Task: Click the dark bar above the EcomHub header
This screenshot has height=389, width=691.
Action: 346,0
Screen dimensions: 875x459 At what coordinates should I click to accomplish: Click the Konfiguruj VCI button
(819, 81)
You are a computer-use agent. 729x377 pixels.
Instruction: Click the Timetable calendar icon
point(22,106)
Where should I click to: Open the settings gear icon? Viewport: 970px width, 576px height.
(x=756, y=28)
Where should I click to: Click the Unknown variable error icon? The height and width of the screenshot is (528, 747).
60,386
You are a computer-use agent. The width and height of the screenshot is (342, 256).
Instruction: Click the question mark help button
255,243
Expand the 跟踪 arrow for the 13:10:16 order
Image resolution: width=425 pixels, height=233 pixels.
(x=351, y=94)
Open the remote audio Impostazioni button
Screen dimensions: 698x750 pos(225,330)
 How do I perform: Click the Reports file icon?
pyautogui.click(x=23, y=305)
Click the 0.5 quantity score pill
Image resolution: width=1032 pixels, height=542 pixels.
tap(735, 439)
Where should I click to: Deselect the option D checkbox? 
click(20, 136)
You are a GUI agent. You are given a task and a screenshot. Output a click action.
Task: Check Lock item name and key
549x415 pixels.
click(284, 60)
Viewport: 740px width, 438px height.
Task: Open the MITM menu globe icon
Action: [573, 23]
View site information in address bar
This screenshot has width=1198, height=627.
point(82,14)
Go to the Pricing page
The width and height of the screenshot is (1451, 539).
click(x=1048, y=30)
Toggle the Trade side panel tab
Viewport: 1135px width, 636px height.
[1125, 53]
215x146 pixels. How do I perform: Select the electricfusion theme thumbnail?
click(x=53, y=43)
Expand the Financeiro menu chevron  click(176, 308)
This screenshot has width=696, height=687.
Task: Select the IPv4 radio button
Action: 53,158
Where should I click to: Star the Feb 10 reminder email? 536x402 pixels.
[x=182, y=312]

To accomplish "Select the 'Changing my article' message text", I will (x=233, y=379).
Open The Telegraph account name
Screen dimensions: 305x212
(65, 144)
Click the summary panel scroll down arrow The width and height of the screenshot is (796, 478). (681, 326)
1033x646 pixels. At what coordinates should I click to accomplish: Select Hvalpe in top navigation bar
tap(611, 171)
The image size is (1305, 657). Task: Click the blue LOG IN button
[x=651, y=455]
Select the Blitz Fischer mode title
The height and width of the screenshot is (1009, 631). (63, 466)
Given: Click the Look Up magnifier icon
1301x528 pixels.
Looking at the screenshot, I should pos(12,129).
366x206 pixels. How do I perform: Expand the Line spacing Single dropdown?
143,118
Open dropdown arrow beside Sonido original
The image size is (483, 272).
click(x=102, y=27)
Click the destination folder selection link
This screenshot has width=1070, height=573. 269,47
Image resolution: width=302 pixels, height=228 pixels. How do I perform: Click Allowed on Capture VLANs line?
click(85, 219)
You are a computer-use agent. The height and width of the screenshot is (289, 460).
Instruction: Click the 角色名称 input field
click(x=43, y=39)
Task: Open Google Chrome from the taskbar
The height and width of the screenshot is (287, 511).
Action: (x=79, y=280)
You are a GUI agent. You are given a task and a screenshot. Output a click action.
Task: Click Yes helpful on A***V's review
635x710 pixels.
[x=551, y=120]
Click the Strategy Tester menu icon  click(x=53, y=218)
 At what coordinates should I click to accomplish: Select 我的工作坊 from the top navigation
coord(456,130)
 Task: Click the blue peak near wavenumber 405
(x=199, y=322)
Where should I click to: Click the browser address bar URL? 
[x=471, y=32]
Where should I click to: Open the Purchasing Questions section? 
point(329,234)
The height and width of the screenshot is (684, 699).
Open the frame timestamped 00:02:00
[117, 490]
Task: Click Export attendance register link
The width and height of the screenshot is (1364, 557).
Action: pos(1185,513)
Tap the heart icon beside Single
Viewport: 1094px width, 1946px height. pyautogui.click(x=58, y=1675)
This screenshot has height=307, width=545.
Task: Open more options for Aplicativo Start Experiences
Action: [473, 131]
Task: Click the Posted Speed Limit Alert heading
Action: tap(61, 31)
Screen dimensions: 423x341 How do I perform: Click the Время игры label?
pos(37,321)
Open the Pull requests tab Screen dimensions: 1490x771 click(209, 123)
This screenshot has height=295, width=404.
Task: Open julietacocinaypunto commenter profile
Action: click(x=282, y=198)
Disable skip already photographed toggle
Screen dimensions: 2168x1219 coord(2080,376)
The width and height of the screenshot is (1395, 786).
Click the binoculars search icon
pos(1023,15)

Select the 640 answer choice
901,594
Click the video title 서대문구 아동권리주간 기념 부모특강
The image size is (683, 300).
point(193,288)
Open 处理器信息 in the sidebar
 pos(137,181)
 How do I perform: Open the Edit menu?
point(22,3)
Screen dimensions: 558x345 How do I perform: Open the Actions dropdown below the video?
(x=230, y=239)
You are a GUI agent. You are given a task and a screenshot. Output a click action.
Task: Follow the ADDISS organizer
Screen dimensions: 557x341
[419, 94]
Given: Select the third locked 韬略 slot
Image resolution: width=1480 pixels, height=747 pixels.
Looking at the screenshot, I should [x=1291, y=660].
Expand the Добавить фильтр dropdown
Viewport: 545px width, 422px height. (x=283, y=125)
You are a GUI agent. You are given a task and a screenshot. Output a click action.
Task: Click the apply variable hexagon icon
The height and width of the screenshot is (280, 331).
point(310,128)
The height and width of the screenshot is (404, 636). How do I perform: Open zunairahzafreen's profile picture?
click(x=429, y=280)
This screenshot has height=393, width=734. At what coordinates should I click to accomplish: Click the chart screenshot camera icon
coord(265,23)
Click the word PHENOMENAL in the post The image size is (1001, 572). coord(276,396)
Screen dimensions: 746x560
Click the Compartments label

Task description
Transcribe, exactly and completely, all of the entries.

Your solution
Task: Click the dark bar above the EcomHub header
This screenshot has height=389, width=691.
Action: 346,0
Screen dimensions: 875x459 At what coordinates should I click to accomplish: Click the Konfiguruj VCI button
(819, 81)
You are a computer-use agent. 729x377 pixels.
Instruction: Click the Timetable calendar icon
point(22,106)
Where should I click to: Open the settings gear icon? Viewport: 970px width, 576px height.
(x=756, y=28)
Where should I click to: Click the Unknown variable error icon? The height and width of the screenshot is (528, 747).
60,386
You are a computer-use agent. The width and height of the screenshot is (342, 256).
Instruction: Click the question mark help button
255,243
Expand the 跟踪 arrow for the 13:10:16 order
Image resolution: width=425 pixels, height=233 pixels.
(x=351, y=94)
Open the remote audio Impostazioni button
Screen dimensions: 698x750 pos(225,330)
 How do I perform: Click the Reports file icon?
pyautogui.click(x=23, y=305)
Click the 0.5 quantity score pill
Image resolution: width=1032 pixels, height=542 pixels.
tap(735, 439)
Where should I click to: Deselect the option D checkbox? 
click(20, 136)
You are a GUI agent. You are given a task and a screenshot. Output a click action.
Task: Check Lock item name and key
549x415 pixels.
click(284, 60)
Viewport: 740px width, 438px height.
Task: Open the MITM menu globe icon
Action: [573, 23]
View site information in address bar
This screenshot has width=1198, height=627.
point(82,14)
Go to the Pricing page
The width and height of the screenshot is (1451, 539).
click(x=1048, y=30)
Toggle the Trade side panel tab
Viewport: 1135px width, 636px height.
[1125, 53]
215x146 pixels. How do I perform: Select the electricfusion theme thumbnail?
click(x=53, y=43)
Expand the Financeiro menu chevron  click(176, 308)
This screenshot has width=696, height=687.
Task: Select the IPv4 radio button
Action: 53,158
Where should I click to: Star the Feb 10 reminder email? 536x402 pixels.
[x=182, y=312]

To accomplish "Select the 'Changing my article' message text", I will (x=233, y=379).
Open The Telegraph account name
Screen dimensions: 305x212
(65, 144)
Click the summary panel scroll down arrow The width and height of the screenshot is (796, 478). (681, 326)
1033x646 pixels. At what coordinates should I click to accomplish: Select Hvalpe in top navigation bar
tap(611, 171)
The image size is (1305, 657). Task: Click the blue LOG IN button
[x=651, y=455]
Select the Blitz Fischer mode title
The height and width of the screenshot is (1009, 631). (63, 466)
Given: Click the Look Up magnifier icon
1301x528 pixels.
Looking at the screenshot, I should pos(12,129).
366x206 pixels. How do I perform: Expand the Line spacing Single dropdown?
143,118
Open dropdown arrow beside Sonido original
The image size is (483, 272).
click(x=102, y=27)
Click the destination folder selection link
This screenshot has width=1070, height=573. 269,47
Image resolution: width=302 pixels, height=228 pixels. How do I perform: Click Allowed on Capture VLANs line?
click(85, 219)
You are a computer-use agent. The height and width of the screenshot is (289, 460).
Instruction: Click the 角色名称 input field
click(x=43, y=39)
Task: Open Google Chrome from the taskbar
The height and width of the screenshot is (287, 511).
Action: (x=79, y=280)
You are a GUI agent. You are given a task and a screenshot. Output a click action.
Task: Click Yes helpful on A***V's review
635x710 pixels.
[x=551, y=120]
Click the Strategy Tester menu icon  click(x=53, y=218)
 At what coordinates should I click to accomplish: Select 我的工作坊 from the top navigation
coord(456,130)
 Task: Click the blue peak near wavenumber 405
(x=199, y=322)
Where should I click to: Click the browser address bar URL? 
[x=471, y=32]
Where should I click to: Open the Purchasing Questions section? 
point(329,234)
The height and width of the screenshot is (684, 699).
Open the frame timestamped 00:02:00
[117, 490]
Task: Click Export attendance register link
The width and height of the screenshot is (1364, 557).
Action: pos(1185,513)
Tap the heart icon beside Single
Viewport: 1094px width, 1946px height. pyautogui.click(x=58, y=1675)
This screenshot has height=307, width=545.
Task: Open more options for Aplicativo Start Experiences
Action: [473, 131]
Task: Click the Posted Speed Limit Alert heading
Action: tap(61, 31)
Screen dimensions: 423x341 How do I perform: Click the Время игры label?
pos(37,321)
Open the Pull requests tab Screen dimensions: 1490x771 click(209, 123)
This screenshot has height=295, width=404.
Task: Open julietacocinaypunto commenter profile
Action: click(x=282, y=198)
Disable skip already photographed toggle
Screen dimensions: 2168x1219 coord(2080,376)
The width and height of the screenshot is (1395, 786).
Click the binoculars search icon
pos(1023,15)

Select the 640 answer choice
901,594
Click the video title 서대문구 아동권리주간 기념 부모특강
The image size is (683, 300).
point(193,288)
Open 处理器信息 in the sidebar
 pos(137,181)
 How do I perform: Open the Edit menu?
point(22,3)
Screen dimensions: 558x345 How do I perform: Open the Actions dropdown below the video?
(x=230, y=239)
You are a GUI agent. You are given a task and a screenshot. Output a click action.
Task: Follow the ADDISS organizer
Screen dimensions: 557x341
[419, 94]
Given: Select the third locked 韬略 slot
Image resolution: width=1480 pixels, height=747 pixels.
Looking at the screenshot, I should [x=1291, y=660].
Expand the Добавить фильтр dropdown
Viewport: 545px width, 422px height. (x=283, y=125)
You are a GUI agent. You are given a task and a screenshot. Output a click action.
Task: Click the apply variable hexagon icon
The height and width of the screenshot is (280, 331).
point(310,128)
The height and width of the screenshot is (404, 636). How do I perform: Open zunairahzafreen's profile picture?
click(x=429, y=280)
This screenshot has height=393, width=734. At what coordinates should I click to accomplish: Click the chart screenshot camera icon
coord(265,23)
Click the word PHENOMENAL in the post The image size is (1001, 572). coord(276,396)
Screen dimensions: 746x560
Click the Compartments label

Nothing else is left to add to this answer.